Set problem — Lay out every line of the data below as a numbered list, skipping blank lines and leaving out the pictures.
##### Data to process
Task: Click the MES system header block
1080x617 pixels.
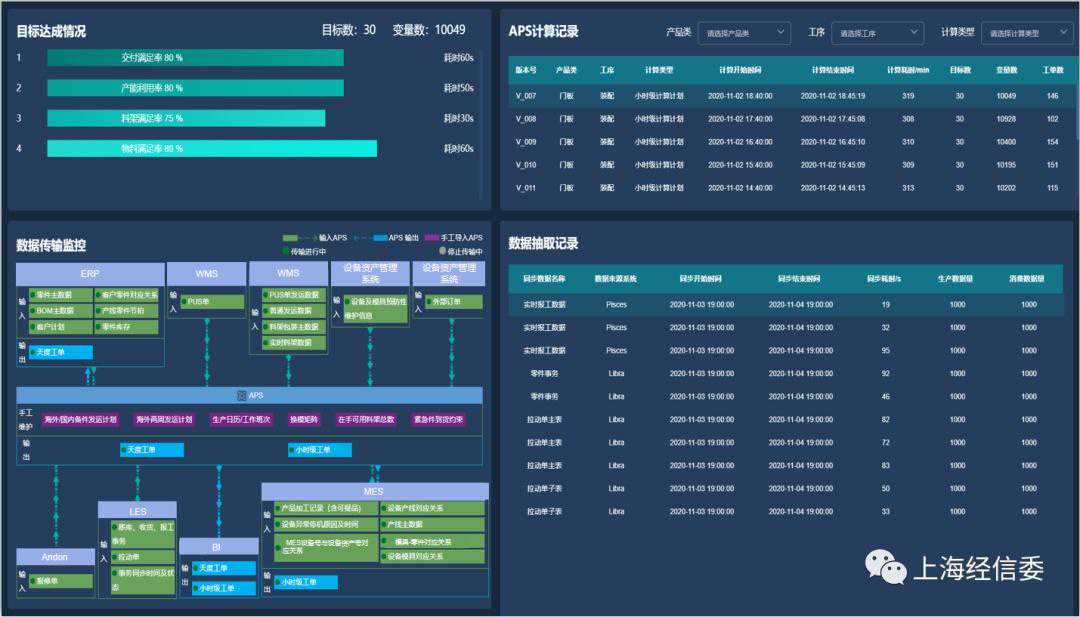Action: point(374,491)
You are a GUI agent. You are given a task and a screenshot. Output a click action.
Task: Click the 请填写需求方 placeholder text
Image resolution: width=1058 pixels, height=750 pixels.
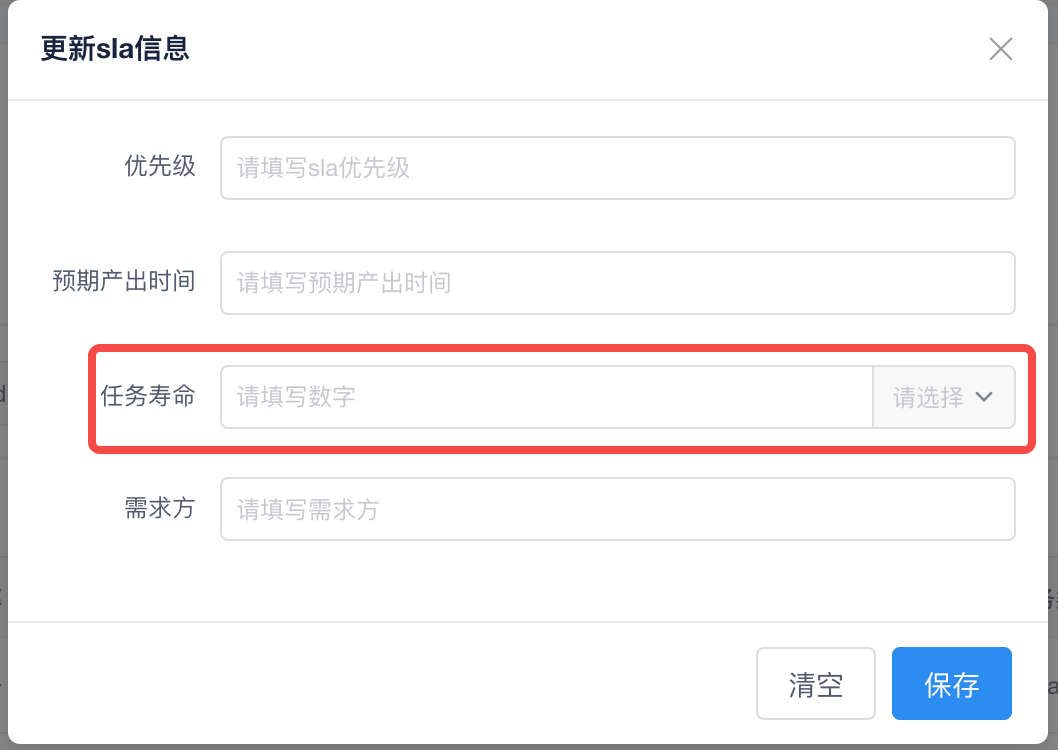pos(308,510)
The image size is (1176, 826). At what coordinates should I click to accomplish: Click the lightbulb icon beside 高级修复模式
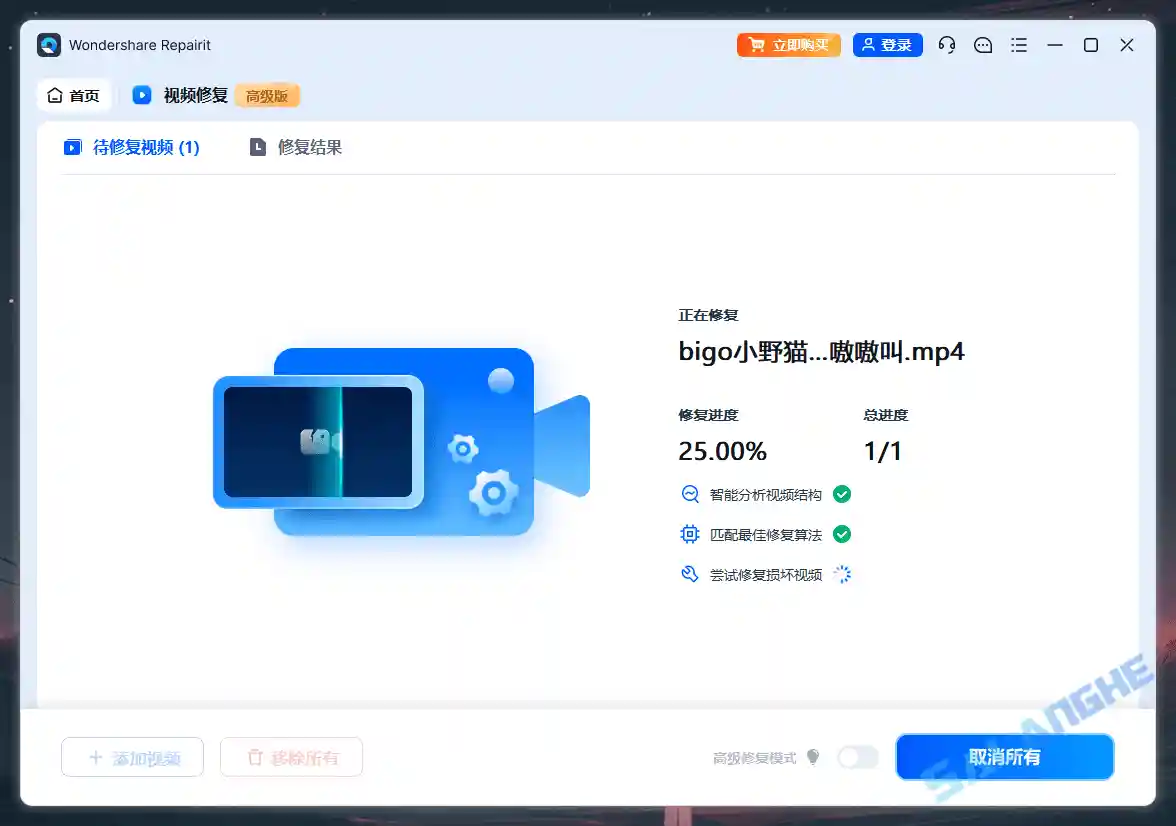(814, 757)
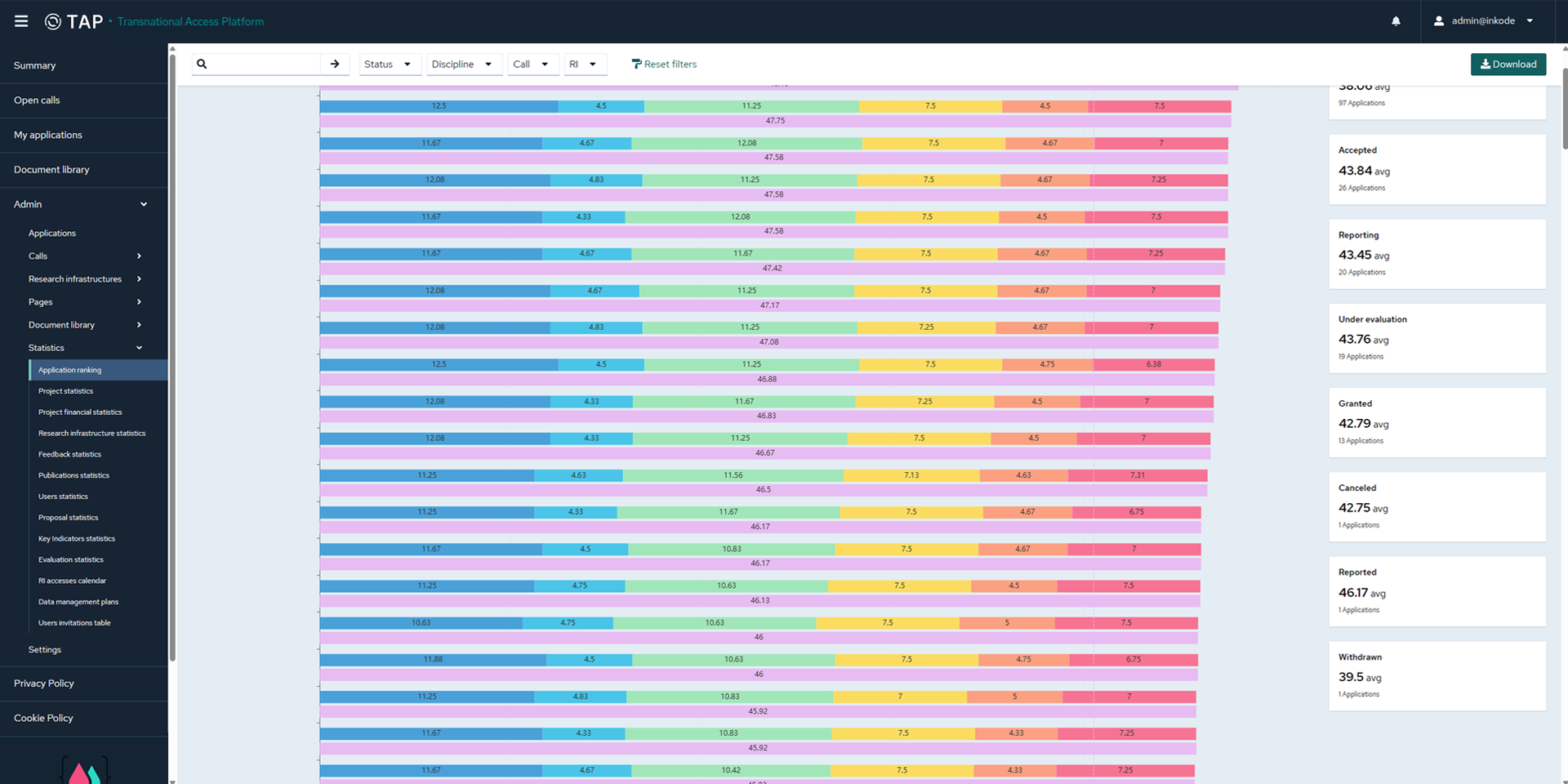Screen dimensions: 1568x784
Task: Open the RI filter dropdown
Action: (x=584, y=64)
##########
Correct answer —
1. Task: Click the MES system header block
2. 1080x617 pixels.
3. Action: point(374,491)
4. You are a GUI agent. You are given a task and a screenshot. Output a click action.
5. Task: Click the 请填写需求方 placeholder text
6. Image resolution: width=1058 pixels, height=750 pixels.
7. pos(308,510)
8. The image size is (1176, 826). At what coordinates should I click to accomplish: Click the lightbulb icon beside 高级修复模式
9. (814, 757)
10. Screen dimensions: 1568x784
11. Task: Open the RI filter dropdown
12. Action: (x=584, y=64)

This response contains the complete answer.